You should know by now that there are a good number of birds that spend an appreciable amount of time underwater. There are, for example, the Penguins and Diving Ducks. And then there are the crazy-awesome Dippers and one should not forget the great diving birds like Gannets and Albatrosses.
This Yellow-crowned Amazon was not quite as vociferous as his Central American cousins
And like many of these birds, I too love to spend time beneath the water – there are few things better than free diving or scuba diving with dolphins, whale sharks or coral reef fish. Looking through some of my photos from my last trip to Thailand, I got to wondering what birds the various fish and creatures would be if they were feathered. Let me try to explain what I am getting at:
(before I get started, I don’t have a guide for the creatures of the area so please excuse the rough IDs)
This species of Damselfish seems to live in flocks – one sees them flitting around corals, particularly around the branches of staghorn corals. Actually, much like a flock of Groove-billed Anis, hopping about in the shrubbery, but jumping up to moan at you if you get too close.
A flock of wanna-be Groove-billed Ani
Well, not exactly like a Pink-throated Twinspot, but the colours of this Snapper do kinda remind me of one
This has got to be an owl. But what owl could possibly be this gaudy. Oooooh, I know, its a Pitta!
A Pitta hiding from a curious birder
A Yellow-crowned Night Heron laying patiently in wait at the water’s edge
Red-backed Shrike – really pretty to look at, but do not touch (this is a fire-coral, btw)
This Major Mitchell’s Cockatoo is playing shy in the Eucalyptus branches. It is a cavity nester after all.
This Rock Cod (Grouper) tends to hang out directly on the coral surfaces. It kinda reminds me of Little or Least Bittern, hanging out motionless all day, watching the world go by.
Eagle Owls are often seen hiding in small caves.
See, with a little bit of imagination, even a scuba diver can find birds all over the place. Talk about having birds on the brain, huh.
Incredible photographs. As someone who recently tried to photograph fish while snorkeling in the Galapagos, I would love to know how you took them. (Besides the purchase of an underwater camera.) And, I don’t think we need to think about birds to appreciate the beauty of underwater flora and fauna.
Awesome, Dale! The Pitta (I believe that is a Tridacna crocea, while the night-heron is a T. maxima) is extremely well patterned. The prettiest clams are rumored to be on the coast of Vietnam, so I guess it’s not a stretch that you found these “around the corner” from there.
Also, the Red-backed Shrike looks more like a Pavona decussata than a fire coral (Millepora millepora). The polyp arrangement seems denser with longer tentacles than M. millepora. A little hard to tell with a scale reference, though. You could always just grab a piece bare-handed to check! 😉
How about a flock of starlings for a herring shoal?
Love the photographs, but don’t forget to check your nitrogen levels next time.
Whereabouts did you dive? Clearly the Pacific!

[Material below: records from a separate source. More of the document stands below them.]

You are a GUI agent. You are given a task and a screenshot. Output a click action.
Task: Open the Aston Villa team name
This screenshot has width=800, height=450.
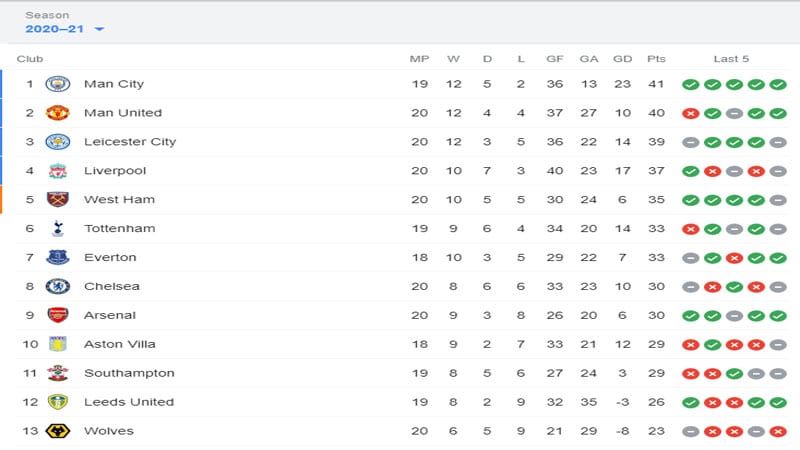tap(120, 344)
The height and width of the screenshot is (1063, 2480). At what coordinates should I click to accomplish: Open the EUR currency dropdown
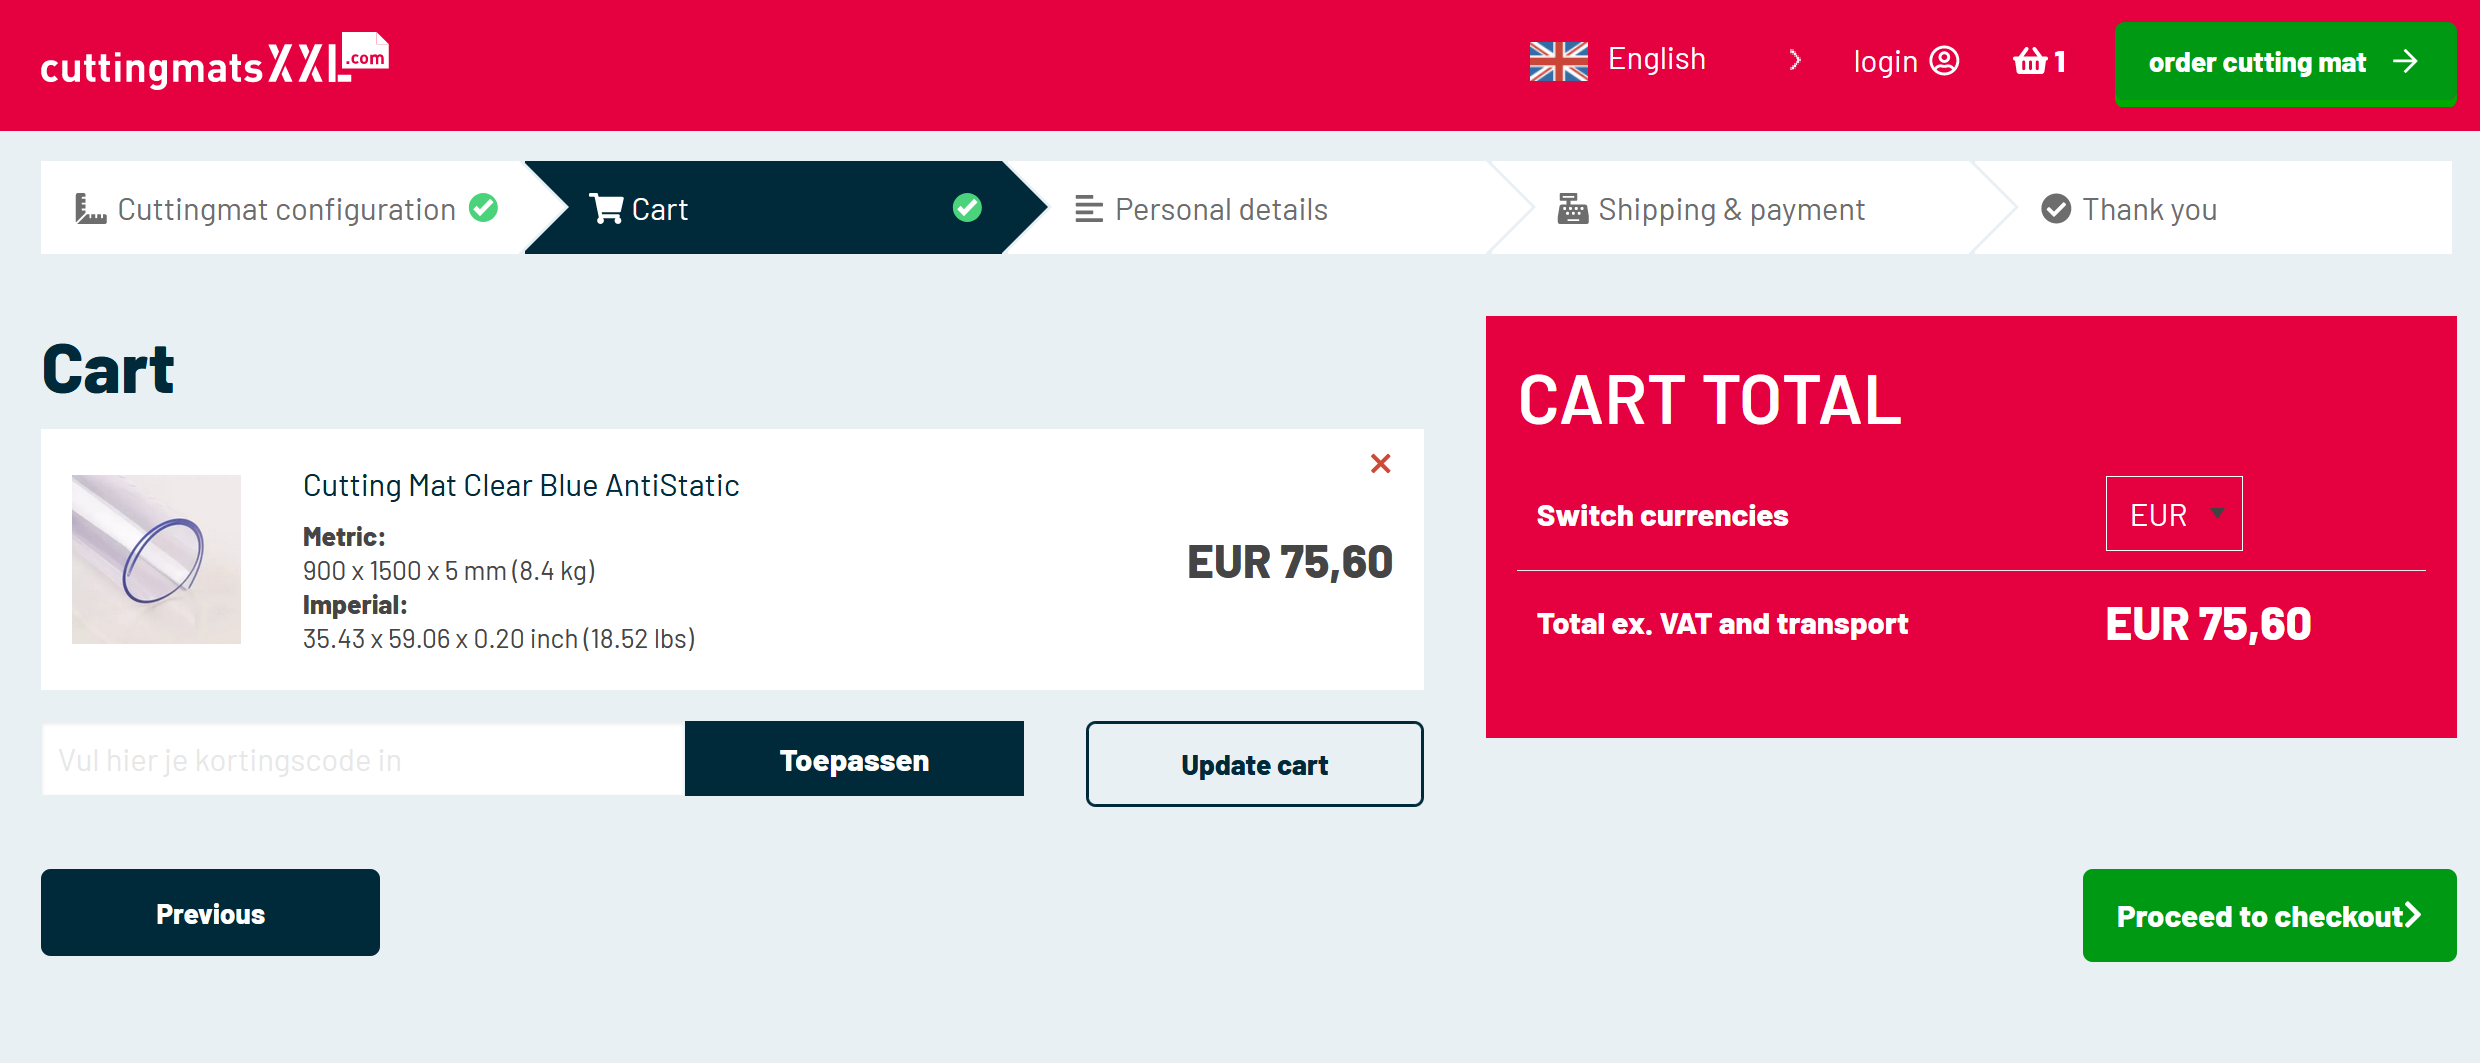coord(2174,514)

@Donna, thanks for the kind words – I would love to go diving, free diving and birding in the Galapagos Islands – lucky you! All the photos here were taken with a €100 compact camera which I had bought as a backup camera for digiscoping (Canon Ixus 300 aka SD4000) and an Ikelite underwater housing. Three faithful guidelines for compact camera underwater photography are (1) be shallow – the best light is in clear water <30ft. (2) get closer. and even closer. but never touch anything. no hands. no fins. (3) manual white balance.

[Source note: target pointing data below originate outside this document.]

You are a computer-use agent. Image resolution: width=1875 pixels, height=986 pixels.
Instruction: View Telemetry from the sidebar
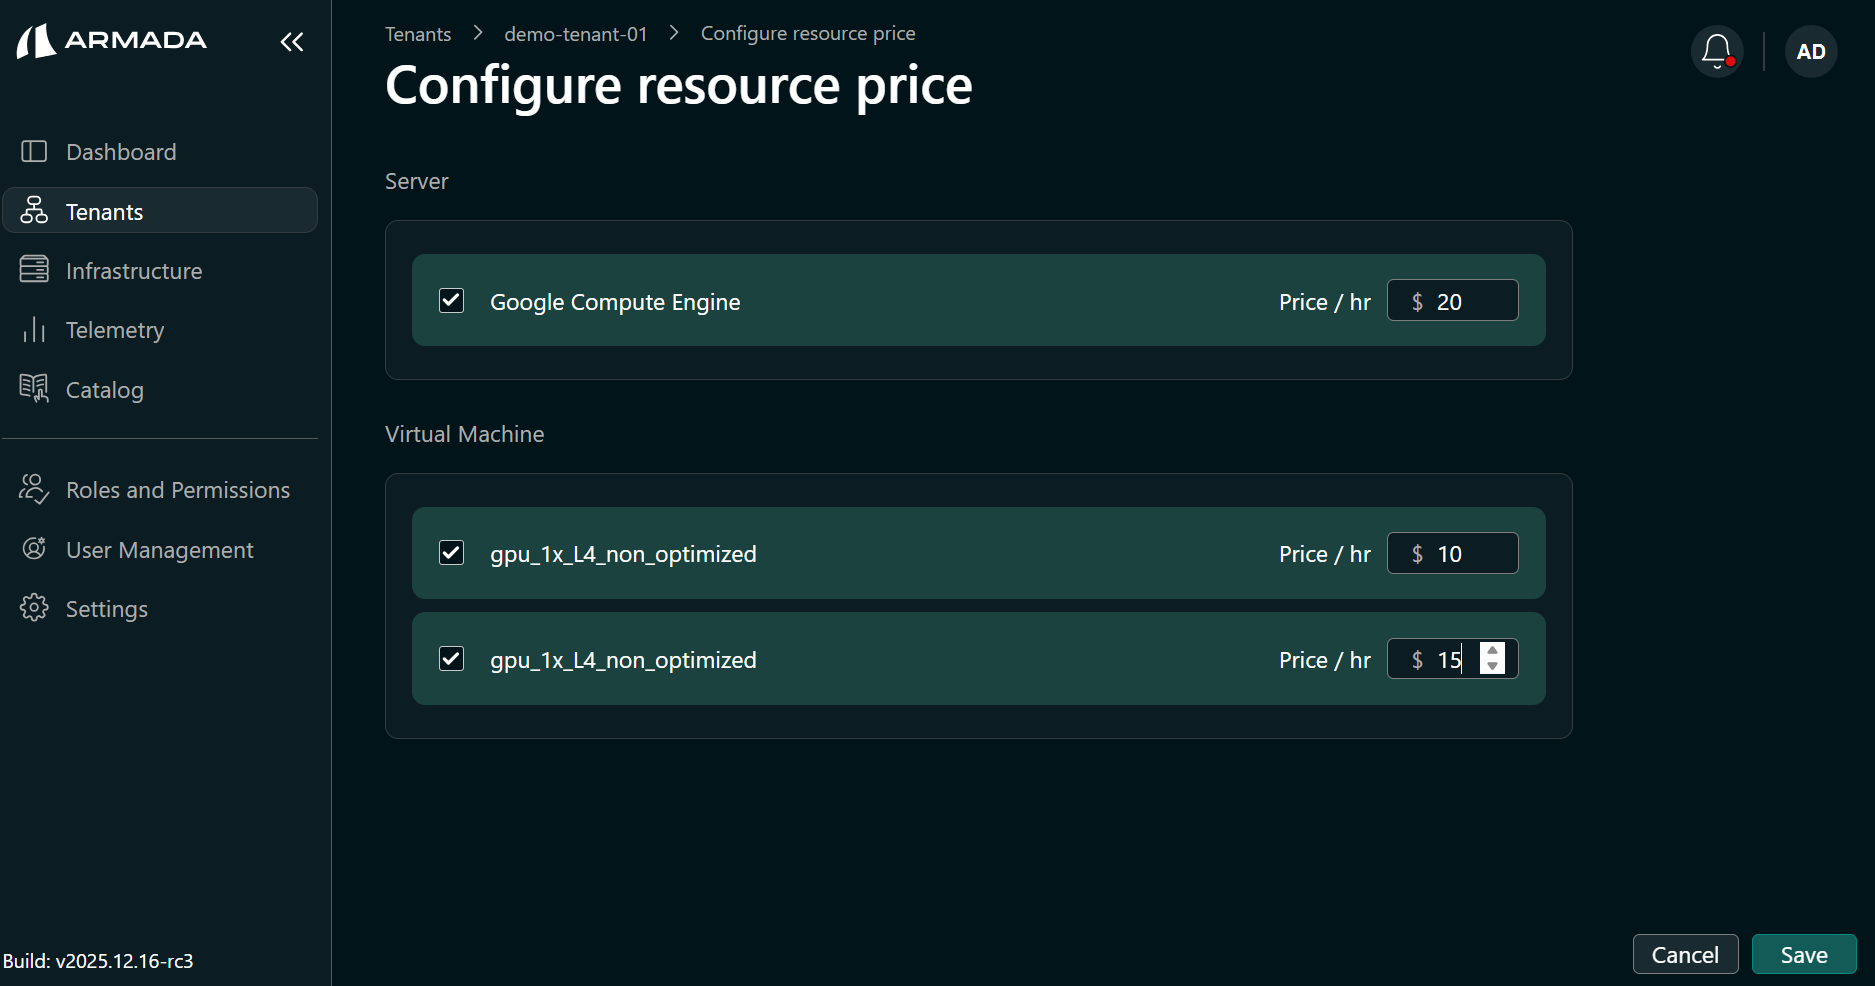[x=114, y=329]
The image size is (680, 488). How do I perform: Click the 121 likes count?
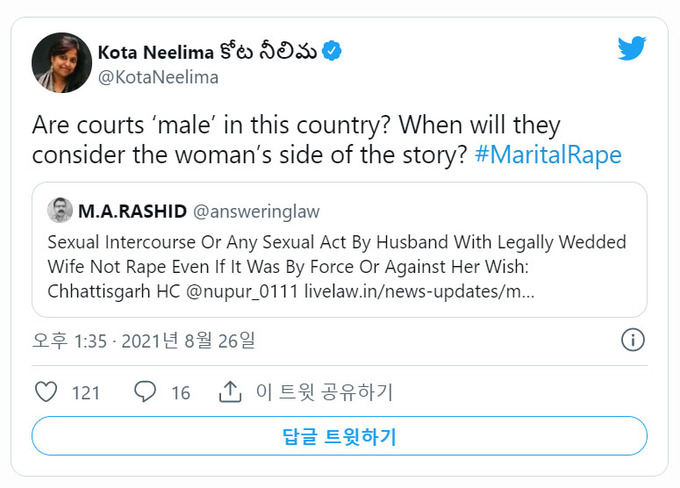[86, 393]
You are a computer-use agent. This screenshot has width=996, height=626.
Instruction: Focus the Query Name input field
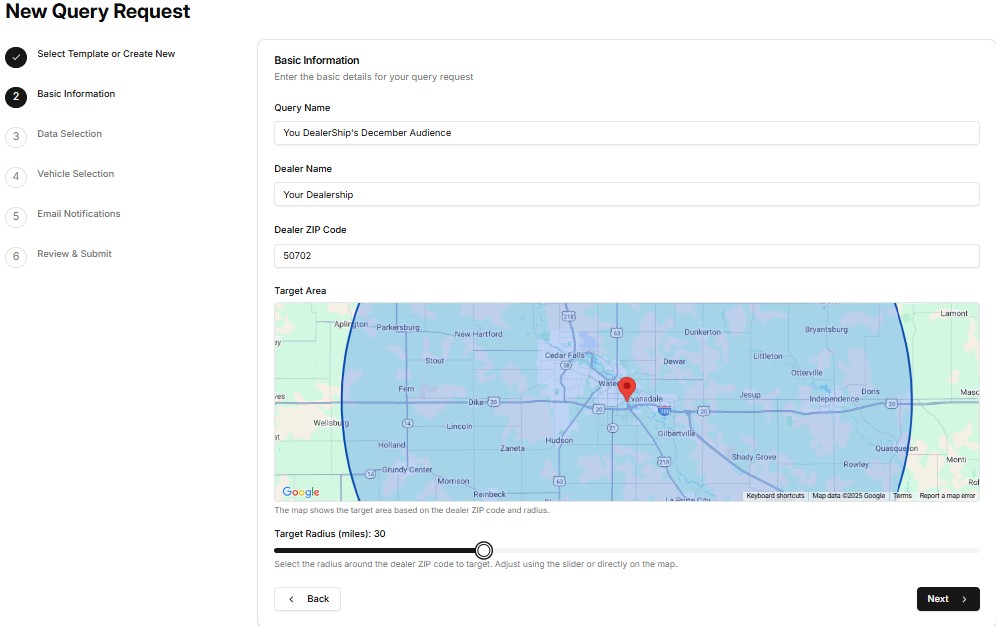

@Kirby, thanks for the IDs – I was kinda hoping that some mega-expert was going to read this. My Caribbean fish/coral ID is worlds better than that for anywhere else so I was just taking that knowledge and trying to guess what I was looking at in Thailand.
@Red, you are definitely on to something there. Maybe I can dig up one of my Herring photos somewhere…
@Duncan, these photos are from Koh Tao in Thailand.
Ha! Thanks for the laugh and great pictures. This is my kind of bird watching.